Banana imports to hurt growers
DEPRESSING was the word that Ron Gray chose to describe the news that Biosecurity Australia has approved the importation of Philippines bananas into Australia.
The president of the Coffs Harbour and District Banana Growers Association said he had left the Philippines in 2000 thinking if the Australian government let bananas in with the amounts of pests and diseases they had, they would let in anything from anywhere.
“There's only one (banana) disease that I know of they we haven't got,” he said.
Mr Gray said the decision would hurt Queensland banana farmers more than the smaller scale NSW growers, because they supplied the bulk of supermarkets.
After two weeks of higher prices, NSW growers are facing rock bottom returns of as low as $6 a 13kg carton as Queensland bananas pour on to the markets as northern floodwaters recede and trucks from North Queensland reach capital city markets.

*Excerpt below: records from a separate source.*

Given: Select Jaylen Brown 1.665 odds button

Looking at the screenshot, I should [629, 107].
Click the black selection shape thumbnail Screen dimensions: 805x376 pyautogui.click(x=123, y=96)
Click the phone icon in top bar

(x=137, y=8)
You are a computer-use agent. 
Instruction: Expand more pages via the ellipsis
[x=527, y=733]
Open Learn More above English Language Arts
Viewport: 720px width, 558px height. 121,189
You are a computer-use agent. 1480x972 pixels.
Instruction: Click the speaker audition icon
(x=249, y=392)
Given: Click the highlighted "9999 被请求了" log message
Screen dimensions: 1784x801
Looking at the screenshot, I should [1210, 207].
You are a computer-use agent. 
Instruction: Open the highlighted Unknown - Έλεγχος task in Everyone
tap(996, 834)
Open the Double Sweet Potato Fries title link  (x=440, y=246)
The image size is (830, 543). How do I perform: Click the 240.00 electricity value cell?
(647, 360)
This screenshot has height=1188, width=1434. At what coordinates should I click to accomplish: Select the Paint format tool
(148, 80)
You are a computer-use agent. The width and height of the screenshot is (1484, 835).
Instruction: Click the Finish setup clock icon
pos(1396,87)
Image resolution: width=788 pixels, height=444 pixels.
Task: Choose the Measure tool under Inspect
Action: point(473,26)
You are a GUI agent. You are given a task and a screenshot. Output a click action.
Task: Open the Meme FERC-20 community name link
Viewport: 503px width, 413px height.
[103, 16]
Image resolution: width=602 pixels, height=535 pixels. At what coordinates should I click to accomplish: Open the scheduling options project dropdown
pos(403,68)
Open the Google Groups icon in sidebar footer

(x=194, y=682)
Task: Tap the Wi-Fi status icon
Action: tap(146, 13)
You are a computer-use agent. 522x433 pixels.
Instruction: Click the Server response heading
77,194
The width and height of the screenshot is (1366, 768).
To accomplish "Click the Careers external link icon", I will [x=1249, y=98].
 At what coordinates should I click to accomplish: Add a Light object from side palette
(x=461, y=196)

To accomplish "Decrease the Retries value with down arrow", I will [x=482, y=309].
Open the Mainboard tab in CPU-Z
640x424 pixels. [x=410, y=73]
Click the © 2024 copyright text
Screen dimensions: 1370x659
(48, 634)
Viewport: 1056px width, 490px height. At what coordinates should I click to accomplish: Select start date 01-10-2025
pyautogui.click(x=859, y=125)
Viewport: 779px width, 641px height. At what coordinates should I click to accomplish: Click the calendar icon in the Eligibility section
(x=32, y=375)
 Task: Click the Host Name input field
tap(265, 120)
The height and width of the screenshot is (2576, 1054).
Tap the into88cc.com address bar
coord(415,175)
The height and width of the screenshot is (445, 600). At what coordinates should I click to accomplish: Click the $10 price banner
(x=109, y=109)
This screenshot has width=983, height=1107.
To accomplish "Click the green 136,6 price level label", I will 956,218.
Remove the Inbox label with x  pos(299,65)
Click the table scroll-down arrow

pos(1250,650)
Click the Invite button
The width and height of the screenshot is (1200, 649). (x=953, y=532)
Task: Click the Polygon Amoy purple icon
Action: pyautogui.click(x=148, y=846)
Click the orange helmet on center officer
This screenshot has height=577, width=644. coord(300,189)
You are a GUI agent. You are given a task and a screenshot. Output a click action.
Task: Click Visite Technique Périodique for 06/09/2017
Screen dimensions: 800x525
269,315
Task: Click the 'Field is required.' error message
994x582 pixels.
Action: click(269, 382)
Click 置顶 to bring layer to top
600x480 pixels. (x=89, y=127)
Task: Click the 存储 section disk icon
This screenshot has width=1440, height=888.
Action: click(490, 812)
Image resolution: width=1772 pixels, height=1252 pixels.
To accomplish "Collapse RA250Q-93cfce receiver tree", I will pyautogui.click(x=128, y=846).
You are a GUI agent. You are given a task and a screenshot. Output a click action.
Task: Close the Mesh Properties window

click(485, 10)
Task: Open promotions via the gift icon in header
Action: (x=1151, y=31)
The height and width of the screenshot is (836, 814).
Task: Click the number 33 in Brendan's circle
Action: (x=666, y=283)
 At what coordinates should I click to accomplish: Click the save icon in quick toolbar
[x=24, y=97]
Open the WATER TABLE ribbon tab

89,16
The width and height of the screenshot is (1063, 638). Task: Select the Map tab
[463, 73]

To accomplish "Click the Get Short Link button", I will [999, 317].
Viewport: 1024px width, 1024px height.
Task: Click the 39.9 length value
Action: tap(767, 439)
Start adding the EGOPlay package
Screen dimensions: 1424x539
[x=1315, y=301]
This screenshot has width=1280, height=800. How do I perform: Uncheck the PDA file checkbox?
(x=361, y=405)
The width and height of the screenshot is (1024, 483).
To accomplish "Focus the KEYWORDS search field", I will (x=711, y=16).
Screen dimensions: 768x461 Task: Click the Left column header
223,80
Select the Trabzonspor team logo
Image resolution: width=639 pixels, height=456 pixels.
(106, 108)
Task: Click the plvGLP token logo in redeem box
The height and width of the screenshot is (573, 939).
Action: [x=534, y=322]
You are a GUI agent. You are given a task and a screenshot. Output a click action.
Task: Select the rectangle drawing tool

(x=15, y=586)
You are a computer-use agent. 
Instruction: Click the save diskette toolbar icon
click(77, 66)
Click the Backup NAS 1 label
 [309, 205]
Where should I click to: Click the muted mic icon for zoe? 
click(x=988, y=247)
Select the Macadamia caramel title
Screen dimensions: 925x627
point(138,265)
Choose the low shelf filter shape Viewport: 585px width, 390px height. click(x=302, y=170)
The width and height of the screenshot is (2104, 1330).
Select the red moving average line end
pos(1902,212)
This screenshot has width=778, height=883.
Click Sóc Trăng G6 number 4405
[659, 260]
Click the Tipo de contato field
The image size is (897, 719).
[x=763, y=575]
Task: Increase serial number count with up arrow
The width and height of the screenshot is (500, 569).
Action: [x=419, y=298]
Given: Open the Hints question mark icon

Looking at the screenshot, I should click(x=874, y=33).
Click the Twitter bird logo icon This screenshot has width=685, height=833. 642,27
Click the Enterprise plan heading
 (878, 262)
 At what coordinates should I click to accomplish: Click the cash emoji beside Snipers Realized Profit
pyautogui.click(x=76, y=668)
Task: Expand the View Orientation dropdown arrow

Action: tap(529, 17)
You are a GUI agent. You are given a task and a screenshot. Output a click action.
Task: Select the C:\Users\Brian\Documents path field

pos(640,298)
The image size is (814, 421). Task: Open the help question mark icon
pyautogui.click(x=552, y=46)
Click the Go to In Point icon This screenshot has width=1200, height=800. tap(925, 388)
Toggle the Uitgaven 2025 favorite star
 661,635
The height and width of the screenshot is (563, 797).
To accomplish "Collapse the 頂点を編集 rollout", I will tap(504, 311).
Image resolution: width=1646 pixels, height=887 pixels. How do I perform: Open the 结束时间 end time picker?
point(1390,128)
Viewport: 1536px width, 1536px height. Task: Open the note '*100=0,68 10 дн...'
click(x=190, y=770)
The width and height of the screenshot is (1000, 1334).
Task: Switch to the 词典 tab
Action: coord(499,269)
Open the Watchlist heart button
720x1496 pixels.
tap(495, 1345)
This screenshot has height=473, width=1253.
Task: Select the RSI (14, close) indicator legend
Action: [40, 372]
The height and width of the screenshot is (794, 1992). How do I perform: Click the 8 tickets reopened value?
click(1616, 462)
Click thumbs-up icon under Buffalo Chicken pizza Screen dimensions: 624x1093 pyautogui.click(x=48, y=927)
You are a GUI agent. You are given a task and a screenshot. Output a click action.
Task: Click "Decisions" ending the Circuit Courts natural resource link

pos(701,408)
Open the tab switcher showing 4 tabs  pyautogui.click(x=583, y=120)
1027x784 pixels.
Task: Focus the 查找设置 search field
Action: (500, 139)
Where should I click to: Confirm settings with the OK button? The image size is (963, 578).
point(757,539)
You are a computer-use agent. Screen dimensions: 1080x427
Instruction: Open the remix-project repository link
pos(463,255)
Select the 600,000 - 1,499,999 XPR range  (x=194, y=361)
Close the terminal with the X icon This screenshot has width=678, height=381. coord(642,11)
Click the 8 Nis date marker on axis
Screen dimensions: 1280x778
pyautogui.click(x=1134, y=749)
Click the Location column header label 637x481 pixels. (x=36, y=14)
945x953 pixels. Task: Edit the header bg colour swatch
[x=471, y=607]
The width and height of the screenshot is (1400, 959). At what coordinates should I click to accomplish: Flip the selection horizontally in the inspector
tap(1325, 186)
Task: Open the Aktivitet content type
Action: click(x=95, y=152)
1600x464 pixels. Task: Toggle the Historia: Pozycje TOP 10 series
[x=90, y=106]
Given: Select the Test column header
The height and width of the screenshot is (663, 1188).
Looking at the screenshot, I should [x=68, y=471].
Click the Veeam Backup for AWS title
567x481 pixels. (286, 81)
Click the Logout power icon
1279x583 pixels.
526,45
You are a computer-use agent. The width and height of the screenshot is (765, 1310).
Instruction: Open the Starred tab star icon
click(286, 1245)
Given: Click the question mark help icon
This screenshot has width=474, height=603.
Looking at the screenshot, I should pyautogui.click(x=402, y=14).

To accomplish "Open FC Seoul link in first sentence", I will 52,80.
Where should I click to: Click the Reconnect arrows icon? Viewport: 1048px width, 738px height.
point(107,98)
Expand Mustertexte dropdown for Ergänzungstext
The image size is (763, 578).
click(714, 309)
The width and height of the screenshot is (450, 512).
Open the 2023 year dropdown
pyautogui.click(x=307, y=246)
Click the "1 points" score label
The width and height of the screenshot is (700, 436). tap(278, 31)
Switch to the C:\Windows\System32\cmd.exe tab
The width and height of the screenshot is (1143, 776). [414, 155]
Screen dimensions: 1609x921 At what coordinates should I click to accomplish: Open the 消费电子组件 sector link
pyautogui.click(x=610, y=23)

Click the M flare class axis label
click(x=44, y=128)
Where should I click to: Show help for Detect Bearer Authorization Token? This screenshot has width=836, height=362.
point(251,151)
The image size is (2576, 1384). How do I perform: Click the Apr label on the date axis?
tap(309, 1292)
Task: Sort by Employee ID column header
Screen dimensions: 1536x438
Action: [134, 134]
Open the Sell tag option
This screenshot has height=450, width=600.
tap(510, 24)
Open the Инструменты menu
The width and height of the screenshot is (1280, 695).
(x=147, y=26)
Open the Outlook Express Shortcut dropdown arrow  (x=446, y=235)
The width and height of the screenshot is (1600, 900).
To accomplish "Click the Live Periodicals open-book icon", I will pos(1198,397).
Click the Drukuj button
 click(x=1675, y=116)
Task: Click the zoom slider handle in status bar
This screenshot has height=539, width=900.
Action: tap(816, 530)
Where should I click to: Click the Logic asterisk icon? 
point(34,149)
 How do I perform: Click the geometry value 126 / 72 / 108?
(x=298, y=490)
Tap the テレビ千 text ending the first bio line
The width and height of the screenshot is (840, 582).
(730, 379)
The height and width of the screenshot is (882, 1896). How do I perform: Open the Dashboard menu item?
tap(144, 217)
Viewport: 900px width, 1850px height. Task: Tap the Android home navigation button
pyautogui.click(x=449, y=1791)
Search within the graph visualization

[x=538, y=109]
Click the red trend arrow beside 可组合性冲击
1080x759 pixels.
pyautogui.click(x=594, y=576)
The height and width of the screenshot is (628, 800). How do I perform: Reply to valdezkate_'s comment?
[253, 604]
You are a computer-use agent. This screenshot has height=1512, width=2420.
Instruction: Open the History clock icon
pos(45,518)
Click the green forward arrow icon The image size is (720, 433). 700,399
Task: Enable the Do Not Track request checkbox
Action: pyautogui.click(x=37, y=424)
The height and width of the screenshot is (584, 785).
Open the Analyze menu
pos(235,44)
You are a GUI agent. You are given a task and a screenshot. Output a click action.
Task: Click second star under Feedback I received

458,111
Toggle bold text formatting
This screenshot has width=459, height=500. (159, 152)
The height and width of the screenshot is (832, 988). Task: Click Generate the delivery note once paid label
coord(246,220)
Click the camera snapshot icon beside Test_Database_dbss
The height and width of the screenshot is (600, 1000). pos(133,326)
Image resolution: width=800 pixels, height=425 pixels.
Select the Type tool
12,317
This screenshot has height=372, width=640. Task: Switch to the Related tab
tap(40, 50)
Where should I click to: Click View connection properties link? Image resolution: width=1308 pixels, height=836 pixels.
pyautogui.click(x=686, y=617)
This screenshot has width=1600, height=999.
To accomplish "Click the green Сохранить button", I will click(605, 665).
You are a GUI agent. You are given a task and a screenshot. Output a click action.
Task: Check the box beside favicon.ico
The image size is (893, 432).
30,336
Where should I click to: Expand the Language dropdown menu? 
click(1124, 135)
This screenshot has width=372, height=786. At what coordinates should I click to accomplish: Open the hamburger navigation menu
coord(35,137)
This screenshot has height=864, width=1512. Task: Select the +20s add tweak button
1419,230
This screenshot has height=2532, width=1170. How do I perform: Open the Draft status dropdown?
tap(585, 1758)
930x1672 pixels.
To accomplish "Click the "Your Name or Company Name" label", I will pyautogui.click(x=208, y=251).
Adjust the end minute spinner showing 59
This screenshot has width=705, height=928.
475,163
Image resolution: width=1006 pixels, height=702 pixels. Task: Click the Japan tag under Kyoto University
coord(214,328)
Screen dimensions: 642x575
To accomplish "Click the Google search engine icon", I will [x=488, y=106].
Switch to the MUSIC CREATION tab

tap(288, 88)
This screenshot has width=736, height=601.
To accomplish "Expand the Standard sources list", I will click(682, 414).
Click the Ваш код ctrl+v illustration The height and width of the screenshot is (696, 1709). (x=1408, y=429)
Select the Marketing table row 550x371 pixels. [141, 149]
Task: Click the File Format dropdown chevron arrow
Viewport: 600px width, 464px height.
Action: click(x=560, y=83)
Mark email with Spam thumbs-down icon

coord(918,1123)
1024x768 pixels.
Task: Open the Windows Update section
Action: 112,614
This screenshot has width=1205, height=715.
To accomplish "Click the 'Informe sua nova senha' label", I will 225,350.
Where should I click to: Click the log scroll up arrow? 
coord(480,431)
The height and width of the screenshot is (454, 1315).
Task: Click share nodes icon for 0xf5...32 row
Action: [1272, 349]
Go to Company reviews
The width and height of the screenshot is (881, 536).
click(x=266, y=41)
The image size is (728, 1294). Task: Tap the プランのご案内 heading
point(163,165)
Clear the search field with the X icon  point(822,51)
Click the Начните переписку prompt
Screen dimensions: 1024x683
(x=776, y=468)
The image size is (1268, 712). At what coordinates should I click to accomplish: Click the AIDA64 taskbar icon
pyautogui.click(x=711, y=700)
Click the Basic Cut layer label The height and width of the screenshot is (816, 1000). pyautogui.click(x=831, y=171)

Mr Gray questioned how long supermarkets' resolve yesterday to support the local industry would last.
The chairman of the Australian Banana Growers' Council, West Korora grower Nicky Singh, said there was still a lot of ground to be gone over to see how growers could get scientific protection from the 21 identified pests and diseases in the Philippines and how the Australian Quarantine and Inspection Service could audit the whole system properly.
He said local impact would depend on which retailer took the imports.
There would still be a future for growers who delivered a top quality product, he said, but it meant more competition in the market.
“It is up to the consumers to decide if they want locally-grown fruit which moves quickly from the farm to the shelf,” Mr Singh said..
A Senate inquiry into the decision will be held on March 11 and 12.